> _INFORMATION_
'''

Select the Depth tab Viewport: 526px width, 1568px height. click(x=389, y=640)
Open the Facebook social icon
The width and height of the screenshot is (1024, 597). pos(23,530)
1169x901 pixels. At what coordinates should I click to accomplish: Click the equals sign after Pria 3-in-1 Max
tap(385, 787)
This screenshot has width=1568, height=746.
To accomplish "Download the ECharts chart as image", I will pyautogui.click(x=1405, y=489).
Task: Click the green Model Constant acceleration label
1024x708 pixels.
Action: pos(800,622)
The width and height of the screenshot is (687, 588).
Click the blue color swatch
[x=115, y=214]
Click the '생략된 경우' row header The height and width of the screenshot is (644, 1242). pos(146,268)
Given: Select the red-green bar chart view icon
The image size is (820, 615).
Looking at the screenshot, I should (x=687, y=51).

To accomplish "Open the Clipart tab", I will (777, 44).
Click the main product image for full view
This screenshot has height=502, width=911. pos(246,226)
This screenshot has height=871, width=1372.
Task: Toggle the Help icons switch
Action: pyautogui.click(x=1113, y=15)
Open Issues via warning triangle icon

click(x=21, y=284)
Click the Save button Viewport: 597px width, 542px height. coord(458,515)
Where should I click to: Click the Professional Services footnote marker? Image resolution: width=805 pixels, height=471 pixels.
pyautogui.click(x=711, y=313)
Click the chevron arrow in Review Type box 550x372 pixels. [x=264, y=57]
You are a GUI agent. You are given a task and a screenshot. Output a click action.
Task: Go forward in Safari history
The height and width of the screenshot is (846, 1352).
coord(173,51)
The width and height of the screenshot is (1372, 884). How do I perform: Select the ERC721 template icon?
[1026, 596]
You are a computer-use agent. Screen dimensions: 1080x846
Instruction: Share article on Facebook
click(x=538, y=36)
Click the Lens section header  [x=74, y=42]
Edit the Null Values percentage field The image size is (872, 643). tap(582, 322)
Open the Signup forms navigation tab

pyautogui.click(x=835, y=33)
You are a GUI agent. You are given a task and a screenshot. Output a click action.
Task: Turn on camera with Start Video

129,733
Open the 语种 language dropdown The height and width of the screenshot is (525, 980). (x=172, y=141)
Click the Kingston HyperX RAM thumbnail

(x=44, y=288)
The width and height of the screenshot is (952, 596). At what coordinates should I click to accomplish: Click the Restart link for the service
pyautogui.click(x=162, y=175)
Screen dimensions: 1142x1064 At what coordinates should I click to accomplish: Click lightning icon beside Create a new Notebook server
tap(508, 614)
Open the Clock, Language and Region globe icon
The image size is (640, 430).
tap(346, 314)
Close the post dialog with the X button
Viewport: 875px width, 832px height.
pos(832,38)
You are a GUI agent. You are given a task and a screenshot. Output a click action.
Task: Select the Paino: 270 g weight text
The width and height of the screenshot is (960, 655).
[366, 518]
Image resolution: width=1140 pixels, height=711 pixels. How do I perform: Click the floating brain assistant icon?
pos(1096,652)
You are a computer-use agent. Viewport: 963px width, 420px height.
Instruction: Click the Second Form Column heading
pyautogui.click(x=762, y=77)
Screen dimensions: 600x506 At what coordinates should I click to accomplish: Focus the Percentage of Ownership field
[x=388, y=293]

'''

> _EXERCISE REQUIREMENTS_
Please return only the lines above, starting at the line that has "Click the main product image for full view" and ending at the line that has "You are a computer-use agent. Screen", keeping both and leaving each one unchanged.

> _OUTPUT OF THE EXERCISE_
Click the main product image for full view
This screenshot has height=502, width=911. pos(246,226)
This screenshot has height=871, width=1372.
Task: Toggle the Help icons switch
Action: pyautogui.click(x=1113, y=15)
Open Issues via warning triangle icon

click(x=21, y=284)
Click the Save button Viewport: 597px width, 542px height. coord(458,515)
Where should I click to: Click the Professional Services footnote marker? Image resolution: width=805 pixels, height=471 pixels.
pyautogui.click(x=711, y=313)
Click the chevron arrow in Review Type box 550x372 pixels. [x=264, y=57]
You are a GUI agent. You are given a task and a screenshot. Output a click action.
Task: Go forward in Safari history
The height and width of the screenshot is (846, 1352).
coord(173,51)
The width and height of the screenshot is (1372, 884). How do I perform: Select the ERC721 template icon?
[1026, 596]
You are a computer-use agent. Screen dimensions: 1080x846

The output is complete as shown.